At some point today, you will have a thought that presents itself as a fact. Not a possibility, not a perspective — a fact. Something about who you are, how a situation is going to unfold, what someone else thinks of you, or what you are or are not capable of. It will arrive with a certainty that feels earned, even when it isn’t.
This is one of the more disorienting features of human cognition: the mind does not always distinguish between what it observes and what it concludes. Thoughts are experienced from the inside, which means they tend to carry the weight of lived reality even when they are, at their core, interpretations.
Cognitive behavioural frameworks have long drawn attention to what are called automatic thoughts — the rapid, often unconscious appraisals we make of situations, ourselves, and others. These are not slow, deliberate conclusions. They arise quickly, feel self-evident, and in many cases go entirely unexamined precisely because they seem so obvious. The thought “I always mess things up” or “they must be annoyed with me” does not usually arrive as a hypothesis. It arrives as a reading of the room.

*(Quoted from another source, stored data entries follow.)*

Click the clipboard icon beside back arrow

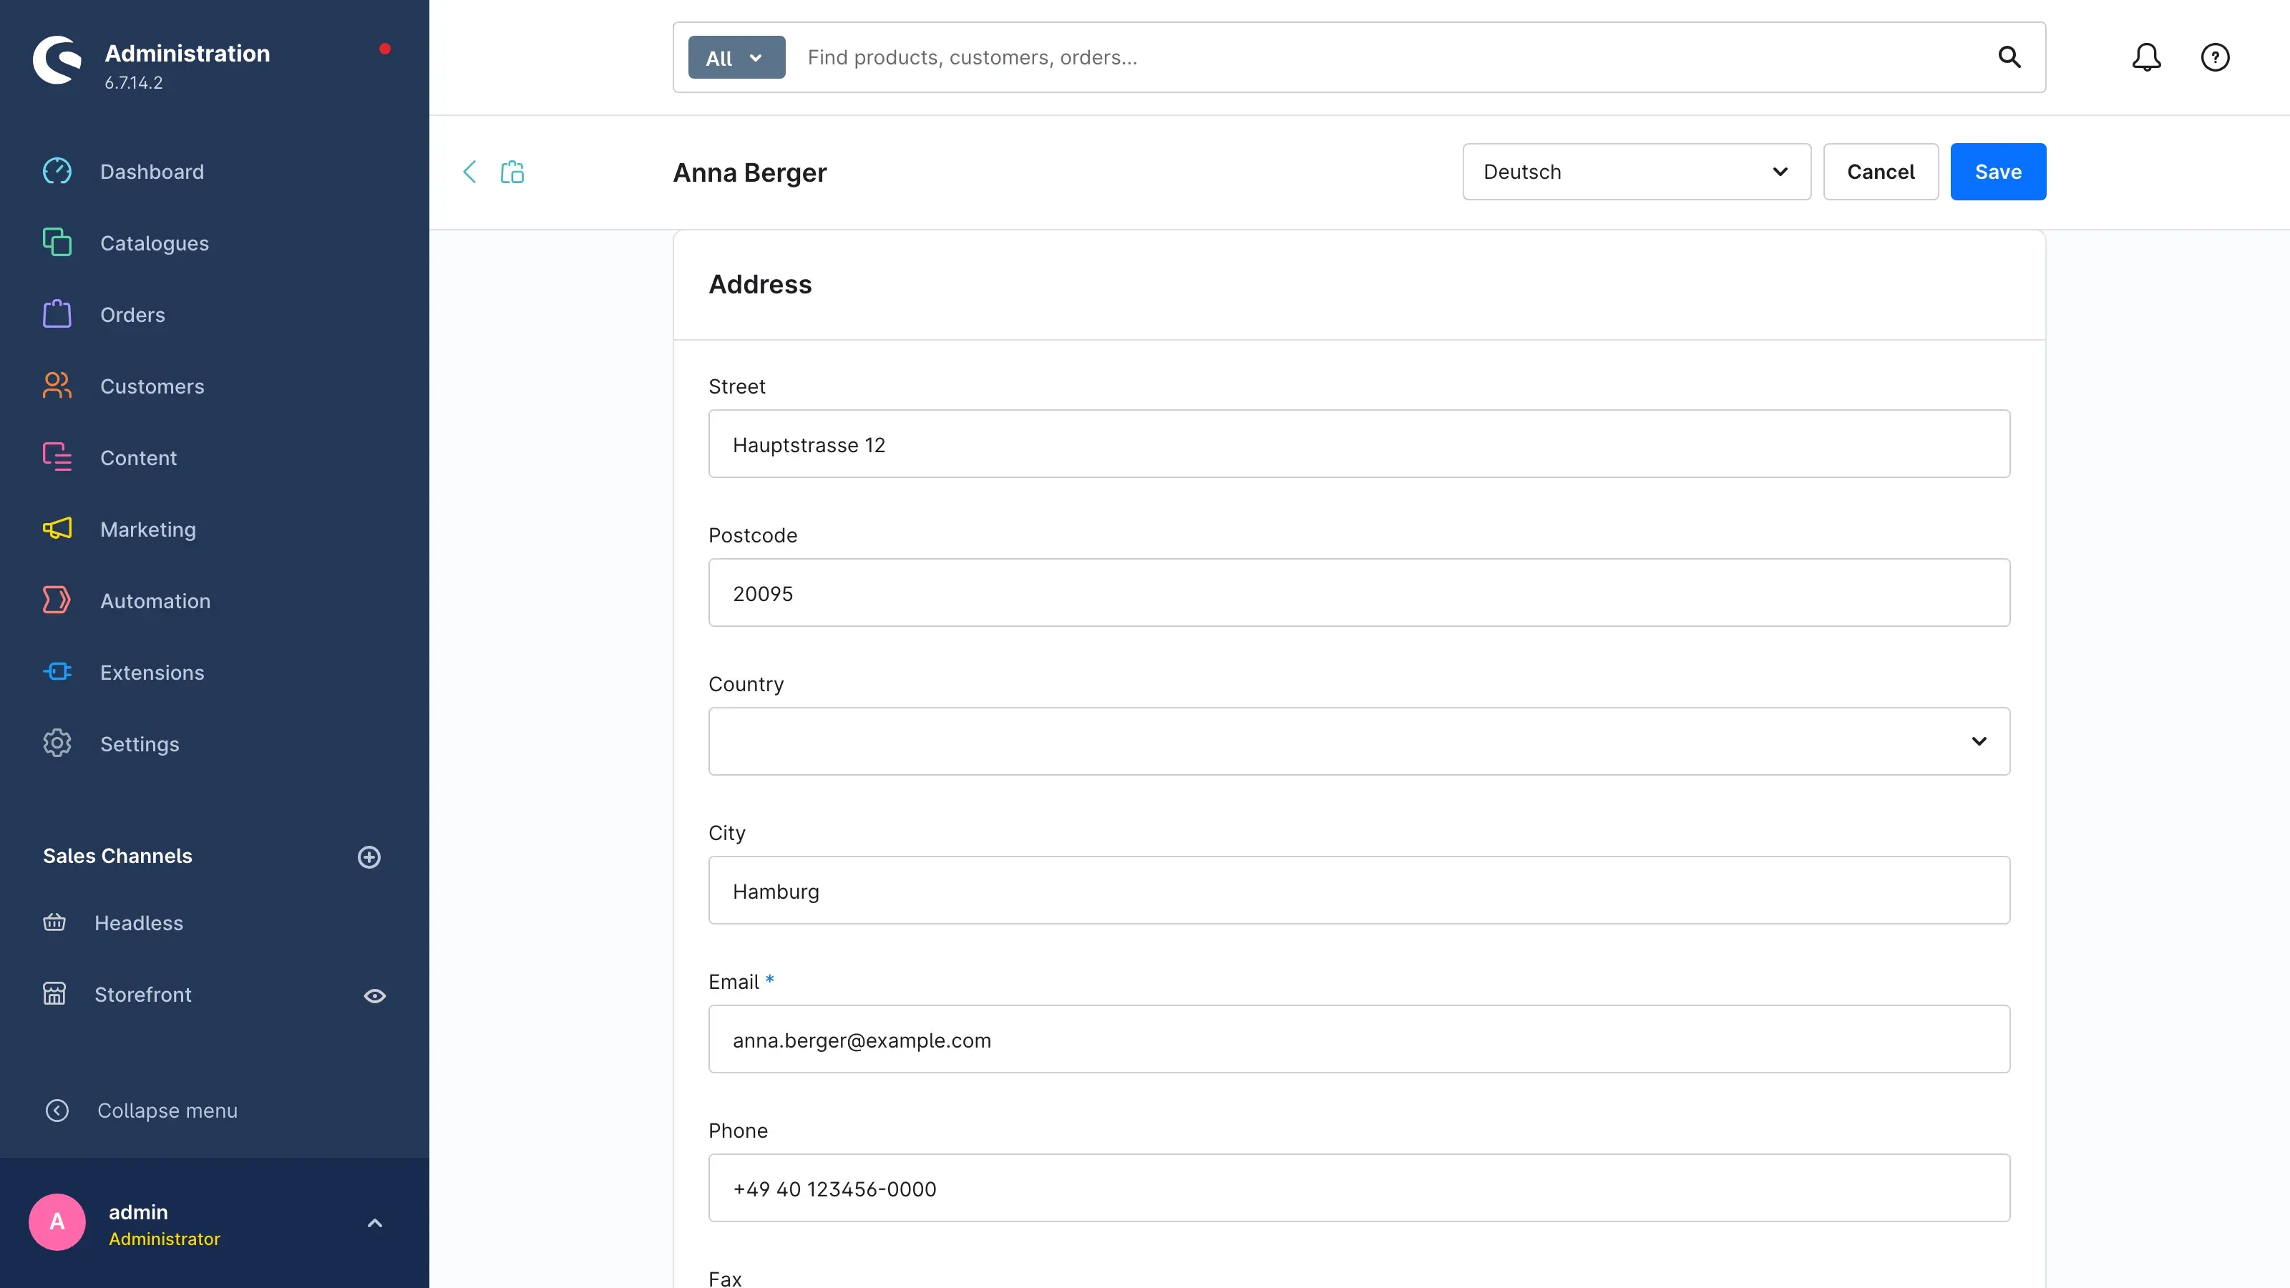point(512,172)
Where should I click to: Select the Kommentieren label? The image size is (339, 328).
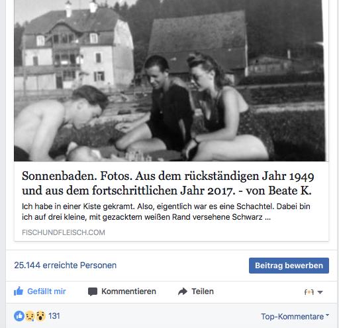(x=128, y=291)
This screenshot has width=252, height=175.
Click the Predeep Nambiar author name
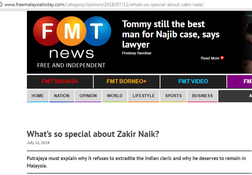click(x=137, y=53)
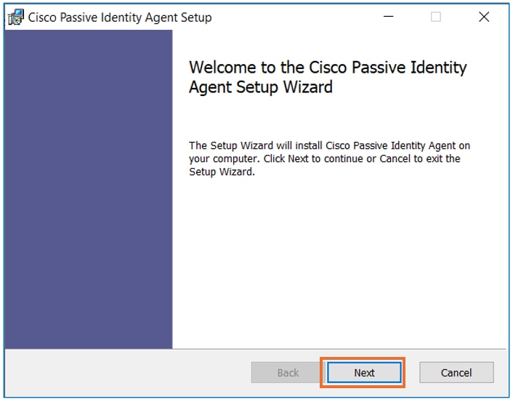Minimize the Cisco Passive Identity Agent Setup window
Image resolution: width=513 pixels, height=402 pixels.
(x=388, y=17)
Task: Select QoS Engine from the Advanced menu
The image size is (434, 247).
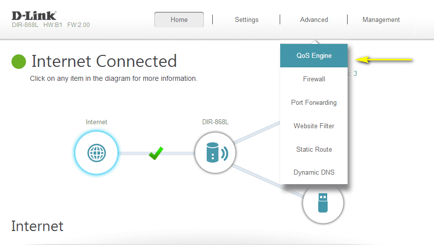Action: [x=314, y=56]
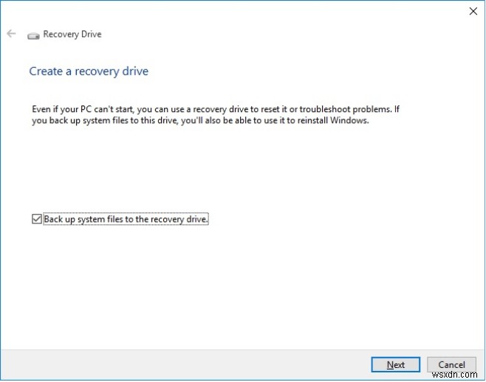Click the back arrow icon
Screen dimensions: 486x382
(x=11, y=34)
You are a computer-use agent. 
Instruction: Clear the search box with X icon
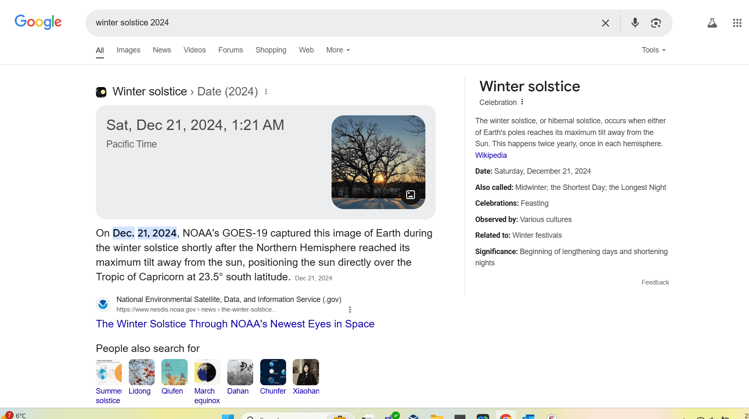(x=605, y=23)
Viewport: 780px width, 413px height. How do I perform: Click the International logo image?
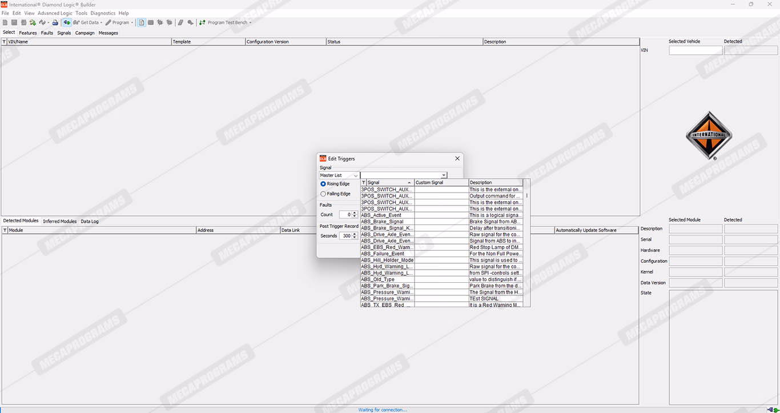pyautogui.click(x=709, y=135)
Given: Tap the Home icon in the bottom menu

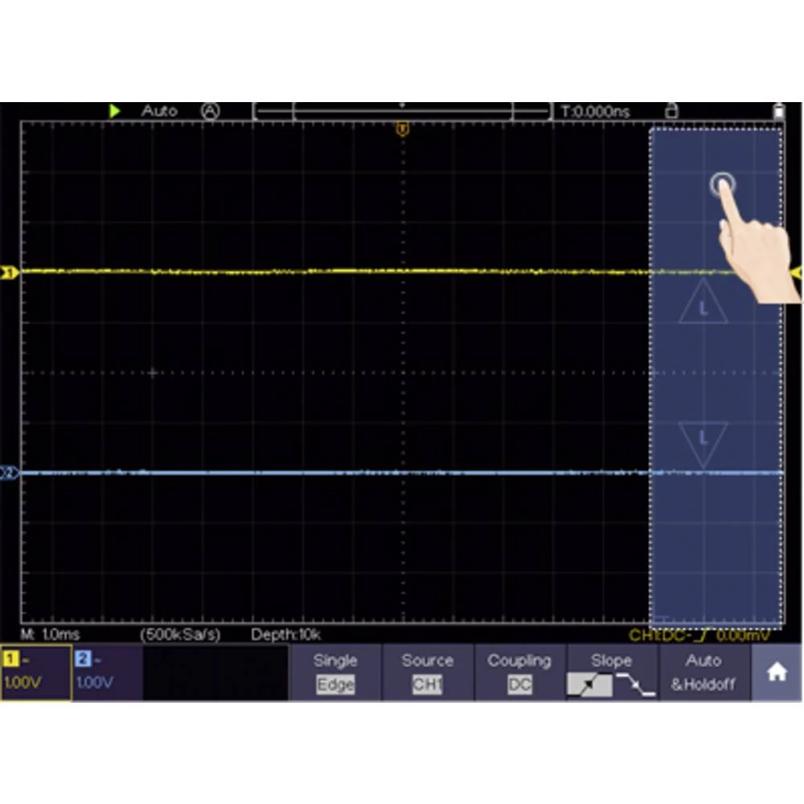Looking at the screenshot, I should (x=777, y=673).
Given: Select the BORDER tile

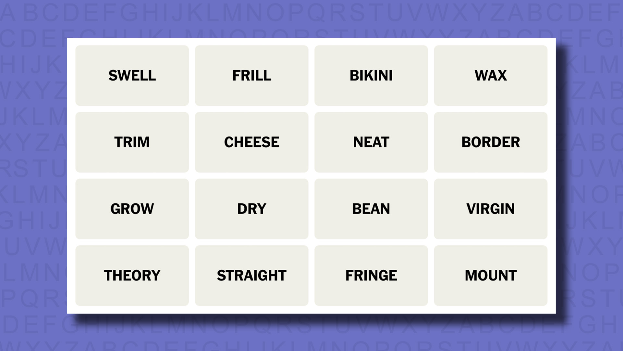Looking at the screenshot, I should (490, 142).
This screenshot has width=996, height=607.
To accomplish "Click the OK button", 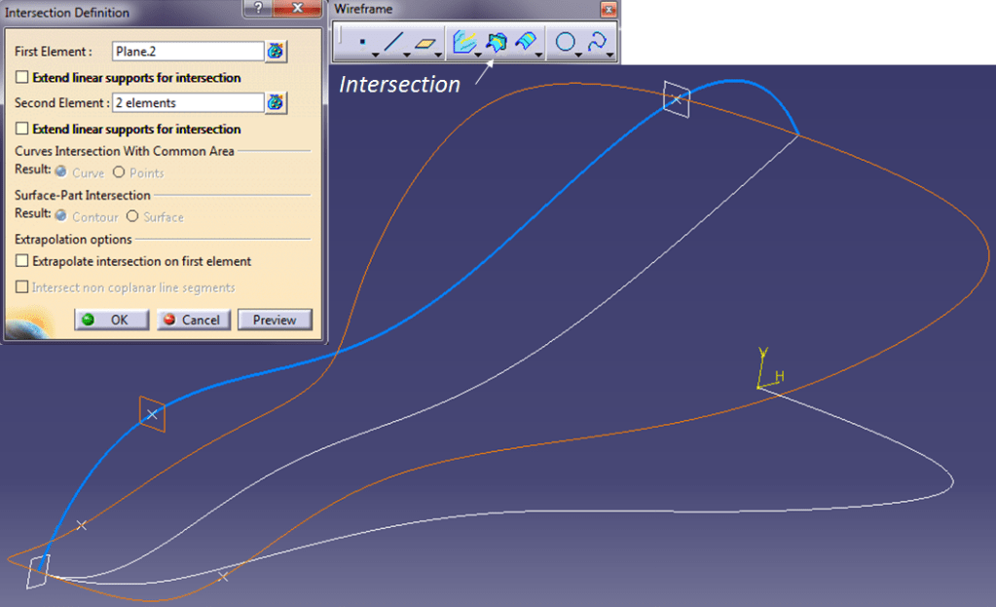I will click(x=111, y=320).
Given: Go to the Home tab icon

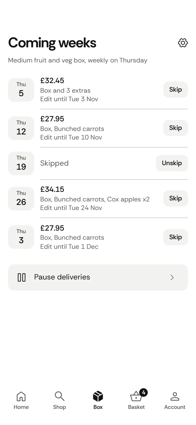Looking at the screenshot, I should pos(21,396).
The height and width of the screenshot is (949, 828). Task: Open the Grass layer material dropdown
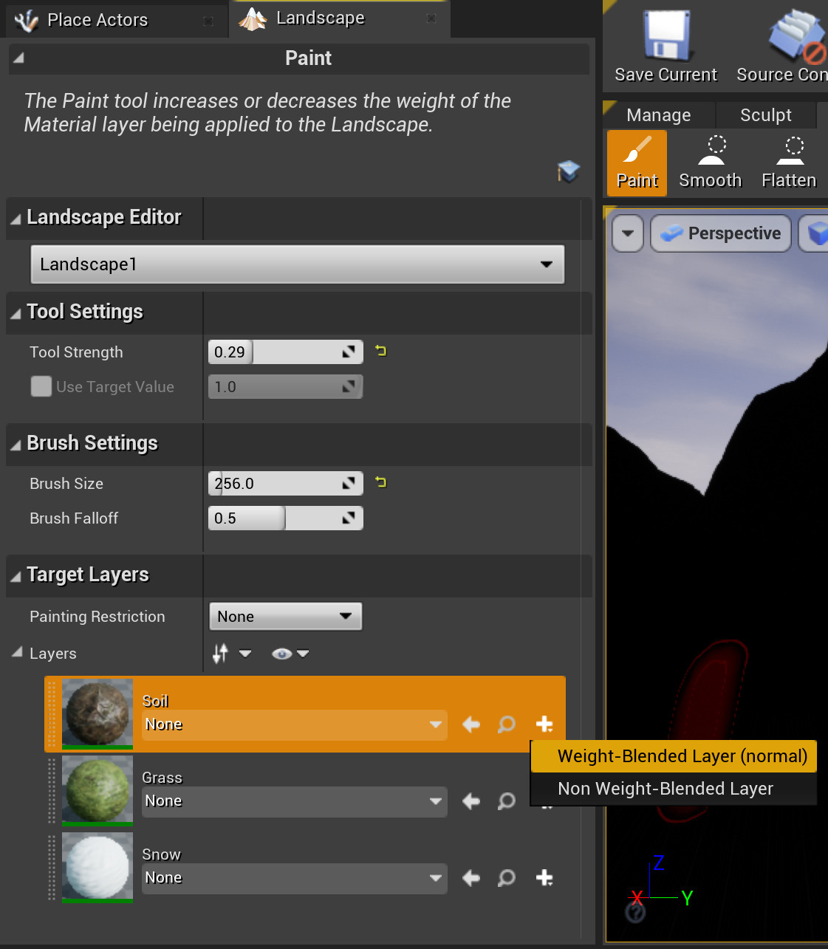294,801
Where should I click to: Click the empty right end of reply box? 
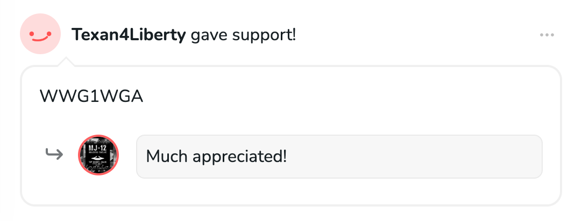[x=484, y=156]
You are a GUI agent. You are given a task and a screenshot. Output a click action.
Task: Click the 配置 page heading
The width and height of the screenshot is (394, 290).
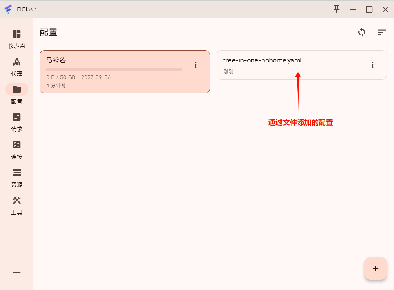tap(49, 32)

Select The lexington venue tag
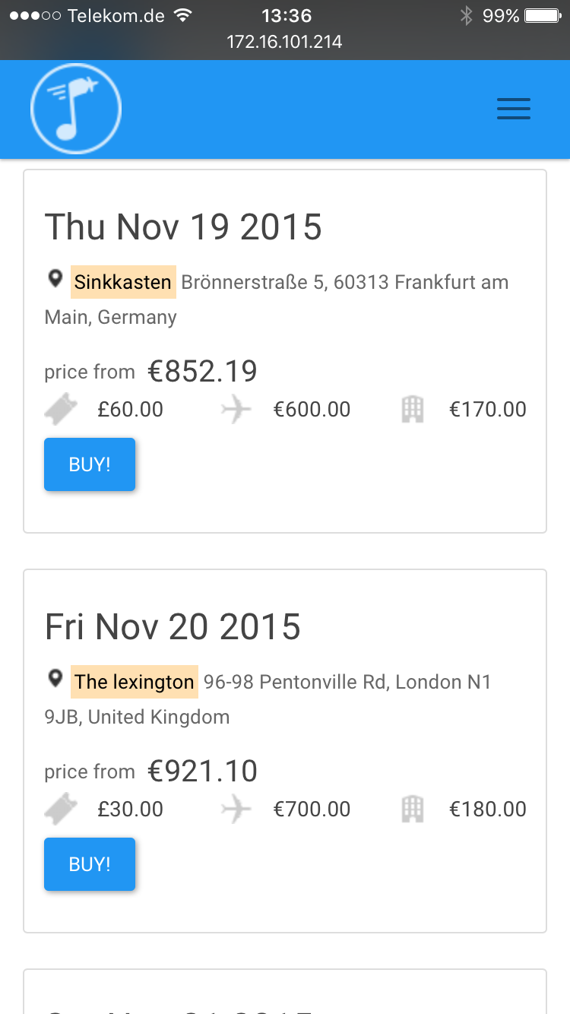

The reason for this has less to do with irrationality and more to do with efficiency. The brain is, among other things, a prediction machine. It is constantly drawing on past experience to generate the fastest possible interpretation of present circumstances — not the most accurate one, but the most rapid one. In environments of genuine threat, this is adaptive. In the more complex, socially layered situations of everyday life, it sometimes generates conclusions that are more reflective of old patterns than current reality.
Aaron Beck, whose work forms much of the foundation of cognitive therapy, described how certain thinking patterns — overgeneralisation, catastrophising, personalisation, among others — tend to operate as cognitive shortcuts that distort rather than clarify. The distortion is rarely obvious from the inside. That is partly what makes it worth naming: not to dismiss the thought, but to create enough distance from it to actually evaluate it.
The distinction between a thought and a fact is deceptively simple to state and genuinely difficult to internalise. We are not taught, for the most part, to treat our own thinking as something we can observe rather than something we simply are. The idea that you can notice a thought without having to act on it, agree with it, or argue yourself out of it — that you can simply register its presence and ask whether it holds up — is a skill, and like most skills, it takes practice.
A useful starting point is a single question: what else could be true here? Not as a way of forcing optimism, and not as a technique for talking yourself out of difficult feelings. Simply as an honest inquiry. If the thought is “no one is interested in what I have to say,” what else could be true? That people are distracted, that the timing was off, that one interaction is not representative of all interactions. The thought might still have something in it. But it is rarely the whole picture.
What changes when you start noticing thoughts this way is not the content of the thoughts themselves — at least not immediately. What changes is the relationship to them. There is a small but significant difference between being inside a thought and observing it. Between “I am a failure” and “I am having the thought that I am a failure.” That gap — brief as it is — is where something other than a purely automatic response becomes possible.
The mind is not the enemy in this. It is doing what it was built to do. But it benefits from the occasional reality check, and you are the only one in a position to provide it.
Reflection: Think of a thought that has been recurring lately — one that tends to feel more like a verdict than a possibility. What would it look like to hold it a little more loosely, just for now?